De façon prospective, le traitement des données récoltées par ce dispositif devra aussi être compatible avec les législations françaises (Loi informatique et libertés n° 78-17) et européennes, notamment le nouveau règlement européen sur la protection des données à caractère personnel (2016/679 EU GDPR). Cette nouveau réglementation entrera en vigueur le 25 mai 2018 et obligera les organismes à être transparent, vis-à-vis des autorités mais aussi des salariés quant à l’utilisation de leurs données récoltées au travers des alertes professionnelles.

Comment mettre un œuvre ce programme de conformité anti-corruption ? Qui procèdera à sa mise en place ?

Le dispositif de prévention et de détection de la corruption s’inscrit avant tout dans une démarche d’éthique des affaires, organisées et hiérarchisées selon les principes et les moyens de l’entreprise. Il doit être aligné sur le système de gouvernance mais nécessitera un personnel formé et des ressources matérielles dédiées pour construire le dispositif, l’animer, l’évaluer et le pérenniser. Il est aujourd’hui capital de considérer ce dispositif comme un investissement durable permettant d’apporter de la valeur ajoutée au regard de l’ensemble des parties prenantes afin de sécuriser son business.

Au-delà des exigences réglementaires de la loi Sapin 2, et comme tout programme de conformité, ce dispositif entrera dans une logique globale de gestion des risques. L’organisation devra ainsi être dirigée conformément à un ensemble de lois, politiques, valeurs et principes anti-corruption qui feront office de cadre de référence pour maîtriser et réduire les risques financiers ou opérationnels engendrés par de tels actes. Intégrité, transparence et responsabilité de la Direction devront être les maitres mots : l’engagement clair des dirigeants dans la démarche anti-corruption et le principe de tolérance zéro devront être déclinés à tous les niveaux de l’organisation et auprès de l’ensemble des parties prenantes et intermédiaires agissant pour le compte de la société.

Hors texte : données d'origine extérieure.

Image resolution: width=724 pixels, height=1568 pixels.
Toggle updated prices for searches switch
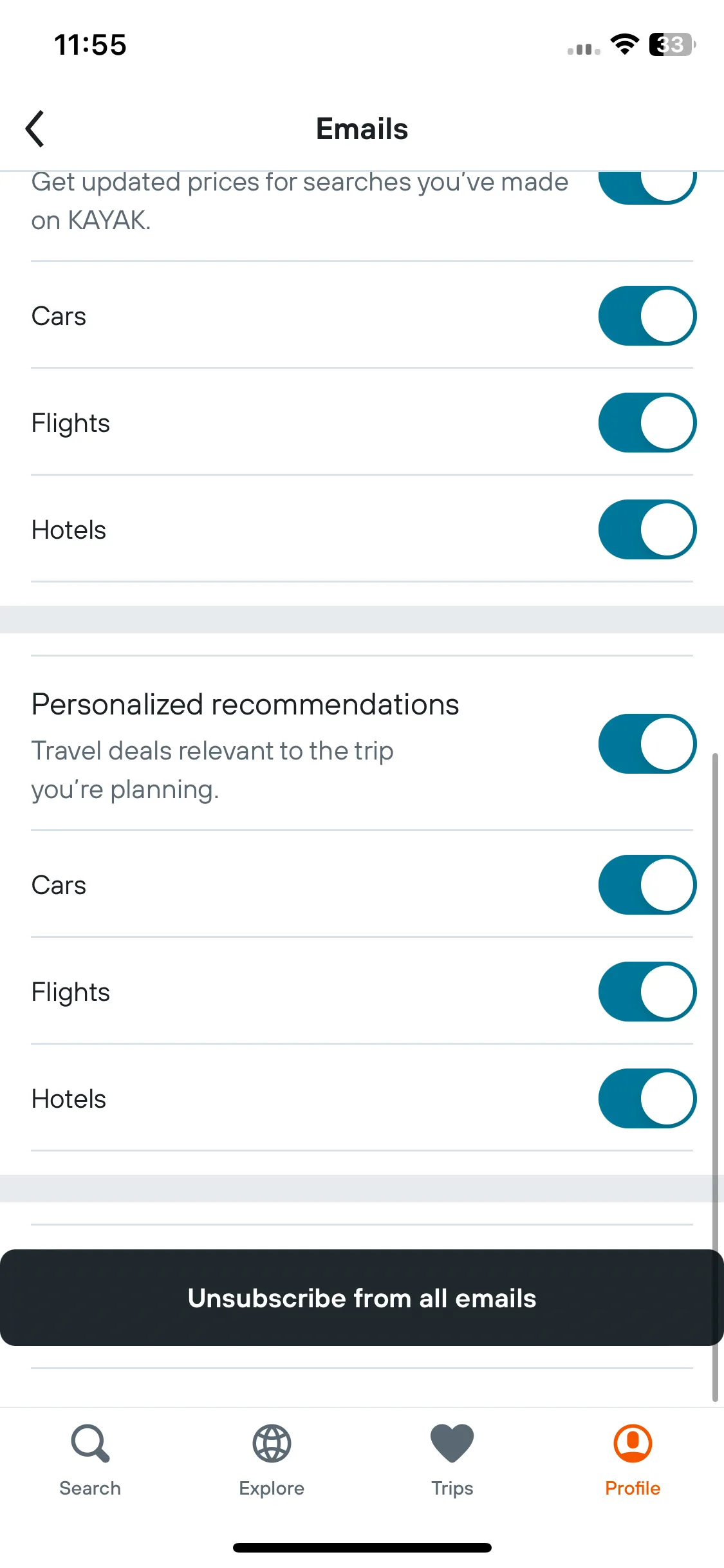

Le rattachement hiérarchique du Responsable Conformité restera une question stratégique dans la mesure où il est important qu’il puisse reporter directement aux instances de Gouvernance et de Direction. Accompagné de correspondants locaux  si nécessaire (au regard de l’organisation et de la taille de l‘entreprise), il veillera au respect des dispositions légales et réglementaires applicable à sa société. Il lui sera alors essentiel de travailler en étroite collaboration avec le département Juridique afin d’assurer, notamment, la gestion des contrats et des clauses contractuelles avec les tiers. Les clauses anti-corruption permettent en effet d’étendre les normes de l’entreprise, promues dans le code de conduite, à l’ensemble des contreparties d’affaires (clients, fournisseurs, agents, intermédiaires, sous-traitants,…), protègent chaque partie prenante des pratiques de corruption de l’autre et préservent ainsi la continuité de leur relation d’affaires.

Notons enfin que le délai de mise en conformité initialement prévu de 24 mois a été réduit à 6 mois lors de l’adoption de la loi en novembre dernier. Bien que plusieurs incertitudes demeurent quant au champ d’application de cet article, les sociétés qui à ce jour ne répondent pas aux exigences de la loi Sapin 2 devront se mobiliser rapidement pour définir et mettre en œuvre leur programme de conformité anti-corruption.

[1] Le projet de loi Sapin 2 (Article 1 à 24) instaure l’obligation de prévention et de détection de la corruption à travers la mise en œuvre d’un dispositif de lutte contre la corruption pour les sociétés employant au moins 500 salariés, ou appartenant à un groupe de sociétés dont la société mère a son siège social en France  et dont l’effectif comprend au moins 500 salariés, et dont le chiffre d’affaires (ou CA consolidé) est supérieur à 100 millions d’euros.